Stowe’s happy to be back (“reboot was the best single thing I did last year”).

We’re hearing the word “flow” a lot during this conference, used in many different ways. It’s a term that is being stretched in many different ways. Complementary, or not?

Today: flow as a new kind of consciousness. Complementary to yesterday’s “flow” in the first conference.

Stowe Boyd at reboot9

Apology: because of blogging, Stowe doesn’t write/talk anymore in a very constructed way (“this is my thesis and here are the arguments”) — so lots of fragmentary and incomplete thinking. Incompleteness: the new rhetoric?

Human? “We make our tools and they shape us.” *steph-note: cf. Stowe’s talk at last year’s Shift conference. Other note: Thomas is having to drag the Blimp off stage…* Cycles.

We’re going towards a new kind of consciousness, which will not clear up the problems we have, but we’re going to change. How are we changing? How are brains changing based on the tools we use to understand the world? What are we losing, what do we gain? How will sociality change based on using new tools that shape cultures?

There is a new consciousness evolving, different enough that it’s going to cause trouble, that a lot of people are going to say it’s bad, and that the people participating in it are doing something illegitimate. (Finger-wagging.) Developing a new moral sense: valuing certain things more highly, and certain things less highly. Hive-mind? Sniffing each other’s pheromones all day?

Will take what the naysayers are saying, and debunk their arguments.

**The juggler’s paradox**

A small number of “true” jugglers in the room. To learn to juggle, simply do it. The ball falls, and you try again. You train your neurons to do something you didn’t know how to do before. The way jugglers describe what they’re doing doesn’t help other people learn it. They don’t focus on the balls, they don’t focus on their movements. They unfocus. A learned state of consciousness.

========================

EXERCISE SET:
a: Do the following statements agree with the talk notes above? For each, answer yes or no and quote the deciding words from the notes.
(i) The term "flow" is being used in only one way at the conference.
(ii) Stowe says blogging has made his writing and talking more constructed.
(iii) The notes describe juggling as a learned state of consciousness.
b: How would you translate this sentence from the talk notes above into Spanish: "You train your neurons to do something you didn’t know how to do before."
c: Answer these questions from the talk notes above:
(i) What did Stowe call reboot last year?
(ii) What will he do with the naysayers' arguments?
(iii) What do jugglers do instead of focusing on the balls or their movements?

Source data:
========================

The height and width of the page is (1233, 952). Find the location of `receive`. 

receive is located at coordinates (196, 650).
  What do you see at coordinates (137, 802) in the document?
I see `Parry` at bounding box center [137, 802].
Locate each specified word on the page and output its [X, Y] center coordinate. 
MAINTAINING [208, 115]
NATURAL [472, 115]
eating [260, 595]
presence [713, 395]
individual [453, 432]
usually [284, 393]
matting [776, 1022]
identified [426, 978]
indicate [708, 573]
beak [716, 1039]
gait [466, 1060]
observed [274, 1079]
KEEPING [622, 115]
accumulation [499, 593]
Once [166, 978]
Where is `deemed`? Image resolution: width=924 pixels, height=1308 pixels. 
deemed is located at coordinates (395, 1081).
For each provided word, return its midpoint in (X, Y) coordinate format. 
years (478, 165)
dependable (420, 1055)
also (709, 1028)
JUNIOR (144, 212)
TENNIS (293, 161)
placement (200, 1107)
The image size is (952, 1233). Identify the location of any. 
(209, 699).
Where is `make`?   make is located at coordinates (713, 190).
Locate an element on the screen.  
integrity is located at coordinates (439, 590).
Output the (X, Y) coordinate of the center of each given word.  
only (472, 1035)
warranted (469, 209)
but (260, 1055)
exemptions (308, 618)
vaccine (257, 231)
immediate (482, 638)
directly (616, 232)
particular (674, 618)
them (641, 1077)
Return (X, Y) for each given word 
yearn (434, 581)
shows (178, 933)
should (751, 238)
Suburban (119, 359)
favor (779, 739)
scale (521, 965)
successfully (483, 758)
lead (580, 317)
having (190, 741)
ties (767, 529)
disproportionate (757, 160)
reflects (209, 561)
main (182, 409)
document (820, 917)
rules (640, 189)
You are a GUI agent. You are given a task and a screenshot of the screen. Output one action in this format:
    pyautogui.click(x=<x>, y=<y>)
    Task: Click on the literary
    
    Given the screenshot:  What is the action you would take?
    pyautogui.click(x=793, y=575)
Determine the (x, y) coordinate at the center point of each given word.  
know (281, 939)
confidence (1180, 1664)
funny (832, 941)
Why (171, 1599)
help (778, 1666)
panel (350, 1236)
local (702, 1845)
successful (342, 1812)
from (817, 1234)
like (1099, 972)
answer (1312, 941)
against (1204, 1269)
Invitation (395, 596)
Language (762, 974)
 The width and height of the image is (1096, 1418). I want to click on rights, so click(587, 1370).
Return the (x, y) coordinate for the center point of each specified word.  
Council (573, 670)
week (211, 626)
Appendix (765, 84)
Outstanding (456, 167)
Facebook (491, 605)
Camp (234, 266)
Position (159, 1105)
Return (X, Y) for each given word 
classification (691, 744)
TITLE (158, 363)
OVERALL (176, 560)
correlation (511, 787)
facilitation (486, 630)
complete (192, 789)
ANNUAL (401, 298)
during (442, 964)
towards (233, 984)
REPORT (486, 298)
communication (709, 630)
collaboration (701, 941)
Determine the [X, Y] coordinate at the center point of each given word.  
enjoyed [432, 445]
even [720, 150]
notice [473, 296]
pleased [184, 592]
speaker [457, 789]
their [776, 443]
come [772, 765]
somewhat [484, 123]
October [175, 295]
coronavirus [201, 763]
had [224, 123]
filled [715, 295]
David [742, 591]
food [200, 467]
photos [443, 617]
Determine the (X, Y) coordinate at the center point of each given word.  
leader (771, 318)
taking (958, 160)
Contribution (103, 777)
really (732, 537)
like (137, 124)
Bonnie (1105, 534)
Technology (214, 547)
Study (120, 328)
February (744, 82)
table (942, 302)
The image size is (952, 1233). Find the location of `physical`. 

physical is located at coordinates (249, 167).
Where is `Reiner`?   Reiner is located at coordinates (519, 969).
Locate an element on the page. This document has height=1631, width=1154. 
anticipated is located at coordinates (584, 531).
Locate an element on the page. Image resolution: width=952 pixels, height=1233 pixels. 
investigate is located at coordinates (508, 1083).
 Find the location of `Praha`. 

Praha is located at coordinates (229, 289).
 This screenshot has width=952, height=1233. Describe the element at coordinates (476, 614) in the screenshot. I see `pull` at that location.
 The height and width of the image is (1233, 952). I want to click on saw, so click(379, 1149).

========================

SOLUTIONS IN ORDER:
a:
(i) No: "used in many different ways"
(ii) No: "Stowe doesn’t write/talk anymore in a very constructed way"
(iii) Yes: "A learned state of consciousness."

b: Entrenas tus neuronas para hacer algo que antes no sabías hacer.

c:
(i) "the best single thing I did last year"
(ii) Debunk them.
(iii) They unfocus.